**WHAT TO WORK ON:** Transcribe the material between the line containing "Given: Select the" and the line containing "Viewport: 750px width, 451px", inclusive, reproducing each line without change.

(Extracted records)
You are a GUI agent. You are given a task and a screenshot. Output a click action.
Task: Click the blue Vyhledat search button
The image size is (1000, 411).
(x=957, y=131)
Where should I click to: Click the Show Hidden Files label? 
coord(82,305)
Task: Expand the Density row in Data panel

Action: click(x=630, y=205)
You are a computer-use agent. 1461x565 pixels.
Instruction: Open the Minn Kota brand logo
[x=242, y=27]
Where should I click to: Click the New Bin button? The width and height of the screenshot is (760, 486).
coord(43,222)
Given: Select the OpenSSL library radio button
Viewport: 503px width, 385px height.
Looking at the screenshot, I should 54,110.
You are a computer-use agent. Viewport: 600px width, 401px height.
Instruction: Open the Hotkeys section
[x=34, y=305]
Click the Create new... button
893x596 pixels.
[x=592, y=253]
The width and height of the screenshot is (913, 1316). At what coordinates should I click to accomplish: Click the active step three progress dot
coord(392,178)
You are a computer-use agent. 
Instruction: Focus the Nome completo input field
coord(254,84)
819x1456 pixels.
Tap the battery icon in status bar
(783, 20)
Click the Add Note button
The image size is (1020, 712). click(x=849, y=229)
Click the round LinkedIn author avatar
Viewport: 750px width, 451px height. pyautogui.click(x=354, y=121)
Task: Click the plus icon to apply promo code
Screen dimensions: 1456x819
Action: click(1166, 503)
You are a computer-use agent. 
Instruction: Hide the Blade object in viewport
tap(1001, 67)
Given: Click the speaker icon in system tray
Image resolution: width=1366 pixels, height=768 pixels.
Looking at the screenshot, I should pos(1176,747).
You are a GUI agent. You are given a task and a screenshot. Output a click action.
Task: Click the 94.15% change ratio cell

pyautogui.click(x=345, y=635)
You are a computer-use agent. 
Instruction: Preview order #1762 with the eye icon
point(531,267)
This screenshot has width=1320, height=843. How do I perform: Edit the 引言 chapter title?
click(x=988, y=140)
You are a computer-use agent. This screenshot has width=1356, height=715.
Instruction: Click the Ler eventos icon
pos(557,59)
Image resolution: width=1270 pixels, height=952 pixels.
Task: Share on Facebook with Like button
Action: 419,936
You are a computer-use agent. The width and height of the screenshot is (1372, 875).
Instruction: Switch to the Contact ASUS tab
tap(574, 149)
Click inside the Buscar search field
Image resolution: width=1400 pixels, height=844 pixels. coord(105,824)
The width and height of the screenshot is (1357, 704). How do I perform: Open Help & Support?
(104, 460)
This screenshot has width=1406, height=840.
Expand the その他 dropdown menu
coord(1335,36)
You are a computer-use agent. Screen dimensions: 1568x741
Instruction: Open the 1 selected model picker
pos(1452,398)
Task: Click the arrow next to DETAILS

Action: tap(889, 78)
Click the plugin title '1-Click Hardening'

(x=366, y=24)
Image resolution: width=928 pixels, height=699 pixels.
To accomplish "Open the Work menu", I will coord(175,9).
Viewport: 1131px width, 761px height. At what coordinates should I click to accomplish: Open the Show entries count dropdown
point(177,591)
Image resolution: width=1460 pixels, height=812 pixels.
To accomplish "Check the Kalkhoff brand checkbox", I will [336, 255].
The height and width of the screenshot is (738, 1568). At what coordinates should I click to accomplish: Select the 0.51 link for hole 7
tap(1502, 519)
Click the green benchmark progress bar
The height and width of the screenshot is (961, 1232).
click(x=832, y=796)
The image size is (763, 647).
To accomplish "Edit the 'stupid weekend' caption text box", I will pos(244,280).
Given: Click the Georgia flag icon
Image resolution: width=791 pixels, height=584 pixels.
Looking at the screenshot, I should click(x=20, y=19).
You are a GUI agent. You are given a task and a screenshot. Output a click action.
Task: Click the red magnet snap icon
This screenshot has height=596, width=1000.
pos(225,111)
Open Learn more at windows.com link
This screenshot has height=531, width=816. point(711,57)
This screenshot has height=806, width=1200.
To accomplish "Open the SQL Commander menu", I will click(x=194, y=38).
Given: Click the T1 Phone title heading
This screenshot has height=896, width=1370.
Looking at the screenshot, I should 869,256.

**TASK OUTPUT:**
Given: Select the OpenSSL library radio button
Viewport: 503px width, 385px height.
Looking at the screenshot, I should 54,110.
You are a computer-use agent. Viewport: 600px width, 401px height.
Instruction: Open the Hotkeys section
[x=34, y=305]
Click the Create new... button
893x596 pixels.
[x=592, y=253]
The width and height of the screenshot is (913, 1316). At what coordinates should I click to accomplish: Click the active step three progress dot
coord(392,178)
You are a computer-use agent. 
Instruction: Focus the Nome completo input field
coord(254,84)
819x1456 pixels.
Tap the battery icon in status bar
(783, 20)
Click the Add Note button
The image size is (1020, 712). click(x=849, y=229)
Click the round LinkedIn author avatar
Viewport: 750px width, 451px height. pyautogui.click(x=354, y=121)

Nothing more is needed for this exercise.